* **Sezione del documento**

Goliath e Mooncop erano fumetti d’ambiente, dove molto tempo ed energie erano dedicate alla messa su carta di un’atmosfera contemplativa. Goliath raccontava come la Storia fosse una ricostruzione parziale che non tiene conto delle narrazioni dei vinti, Mooncop usava la fantascienza per parlarci di isolamento e alienazione.
Gauld aveva a cuore i personaggi, nonostante la disperazione che emergeva dalle trame. E anche se il messaggio era pessimista, il modo in cui lo raccontava aveva calore e compassione. Basta aggiungere un segno rilassato, un disegno condensato in forme geometriche basilari ma ciononostante piacevoli alla vista e dotate di un loro carattere, grazie anche alla scelta dei colori (seppiati, tenui) e del tratteggio, per ottenere la cifra stilistica di ogni sua produzione.

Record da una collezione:
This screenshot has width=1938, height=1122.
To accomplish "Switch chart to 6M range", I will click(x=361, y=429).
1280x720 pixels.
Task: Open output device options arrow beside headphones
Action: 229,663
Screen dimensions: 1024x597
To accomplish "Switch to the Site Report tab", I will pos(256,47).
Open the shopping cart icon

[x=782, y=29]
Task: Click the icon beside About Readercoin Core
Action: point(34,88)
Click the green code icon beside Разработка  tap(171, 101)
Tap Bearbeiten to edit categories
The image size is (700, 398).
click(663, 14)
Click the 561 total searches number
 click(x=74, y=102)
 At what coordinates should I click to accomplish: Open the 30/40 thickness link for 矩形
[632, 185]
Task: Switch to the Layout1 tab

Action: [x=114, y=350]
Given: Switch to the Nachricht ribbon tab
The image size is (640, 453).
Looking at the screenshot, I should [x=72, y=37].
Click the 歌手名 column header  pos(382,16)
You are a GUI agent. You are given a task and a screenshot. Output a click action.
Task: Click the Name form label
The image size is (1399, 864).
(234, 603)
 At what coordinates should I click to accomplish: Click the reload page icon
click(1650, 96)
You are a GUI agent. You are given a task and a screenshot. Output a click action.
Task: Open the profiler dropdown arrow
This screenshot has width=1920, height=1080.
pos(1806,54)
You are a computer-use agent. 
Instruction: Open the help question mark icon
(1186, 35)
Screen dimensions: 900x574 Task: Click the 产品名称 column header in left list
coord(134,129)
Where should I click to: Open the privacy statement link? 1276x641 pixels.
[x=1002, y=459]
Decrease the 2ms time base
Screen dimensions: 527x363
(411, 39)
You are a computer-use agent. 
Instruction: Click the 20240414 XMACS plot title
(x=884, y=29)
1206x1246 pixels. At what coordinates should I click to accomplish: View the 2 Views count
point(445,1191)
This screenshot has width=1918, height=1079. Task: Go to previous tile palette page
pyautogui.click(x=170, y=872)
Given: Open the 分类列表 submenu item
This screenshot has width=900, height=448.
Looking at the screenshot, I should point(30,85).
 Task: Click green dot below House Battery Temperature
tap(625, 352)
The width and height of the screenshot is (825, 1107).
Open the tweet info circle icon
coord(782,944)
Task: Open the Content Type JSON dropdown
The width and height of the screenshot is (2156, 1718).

* **Requisiti del compito**
Riscrivi sotto forma di elenco il paragrafo della sezione del documento che comincia con «Gauld aveva a cuore i personaggi», conservandone i fatti principali.

* **Soluzione proposta**
- Gauld teneva ai suoi personaggi, malgrado la disperazione che emergeva dalle trame.
- Il messaggio era pessimista, ma veniva raccontato con calore e compassione.
- Lo stile di ogni sua produzione nasceva da un segno rilassato e da un disegno ridotto a forme geometriche basilari, comunque piacevoli alla vista e dotate di carattere.
- Contribuivano a questo stile anche i colori seppiati e tenui e il tratteggio.